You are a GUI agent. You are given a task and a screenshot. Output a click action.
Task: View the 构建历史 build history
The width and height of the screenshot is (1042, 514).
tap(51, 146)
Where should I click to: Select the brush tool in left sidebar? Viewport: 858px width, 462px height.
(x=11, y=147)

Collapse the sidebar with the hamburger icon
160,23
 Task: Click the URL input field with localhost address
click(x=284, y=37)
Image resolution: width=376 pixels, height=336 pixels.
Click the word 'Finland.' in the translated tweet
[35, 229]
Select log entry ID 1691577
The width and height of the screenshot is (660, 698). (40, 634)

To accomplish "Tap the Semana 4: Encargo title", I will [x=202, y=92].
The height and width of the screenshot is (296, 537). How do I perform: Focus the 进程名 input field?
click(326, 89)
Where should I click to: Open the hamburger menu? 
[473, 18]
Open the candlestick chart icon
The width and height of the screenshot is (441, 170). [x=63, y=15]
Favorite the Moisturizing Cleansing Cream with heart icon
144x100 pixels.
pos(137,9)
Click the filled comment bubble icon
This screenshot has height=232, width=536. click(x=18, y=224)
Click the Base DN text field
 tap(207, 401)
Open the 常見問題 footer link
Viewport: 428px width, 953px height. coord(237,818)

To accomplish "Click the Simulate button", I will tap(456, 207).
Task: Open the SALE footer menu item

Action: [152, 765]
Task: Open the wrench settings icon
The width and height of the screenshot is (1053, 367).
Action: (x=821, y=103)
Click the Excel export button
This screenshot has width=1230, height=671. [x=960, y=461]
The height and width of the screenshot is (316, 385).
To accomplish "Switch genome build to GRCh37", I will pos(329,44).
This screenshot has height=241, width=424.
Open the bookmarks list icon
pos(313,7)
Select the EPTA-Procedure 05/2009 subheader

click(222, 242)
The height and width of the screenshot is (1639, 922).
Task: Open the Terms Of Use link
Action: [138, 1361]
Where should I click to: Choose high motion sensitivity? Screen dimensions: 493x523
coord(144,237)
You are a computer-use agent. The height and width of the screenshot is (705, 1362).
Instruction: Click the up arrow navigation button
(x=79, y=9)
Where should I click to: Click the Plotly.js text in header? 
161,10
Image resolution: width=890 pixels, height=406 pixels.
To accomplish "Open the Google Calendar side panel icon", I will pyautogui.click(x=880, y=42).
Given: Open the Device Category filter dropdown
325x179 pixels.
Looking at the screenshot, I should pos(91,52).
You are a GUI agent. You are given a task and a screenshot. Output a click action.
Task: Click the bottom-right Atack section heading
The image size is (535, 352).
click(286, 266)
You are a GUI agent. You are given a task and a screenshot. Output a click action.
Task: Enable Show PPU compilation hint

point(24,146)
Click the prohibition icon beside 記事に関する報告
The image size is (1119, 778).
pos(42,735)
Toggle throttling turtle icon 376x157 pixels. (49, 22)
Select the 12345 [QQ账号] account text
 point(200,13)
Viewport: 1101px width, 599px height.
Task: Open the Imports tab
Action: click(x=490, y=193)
-=-=-
• [Description of the task]: Whenever the word "will" shows up in a line of the entries, copy that line.

• [Response]:
To accomplish "Tap the Semana 4: Encargo title", I will [x=202, y=92].
To accomplish "Click the Simulate button", I will tap(456, 207).
To accomplish "Switch genome build to GRCh37", I will pos(329,44).
To accomplish "Open the Google Calendar side panel icon", I will pyautogui.click(x=880, y=42).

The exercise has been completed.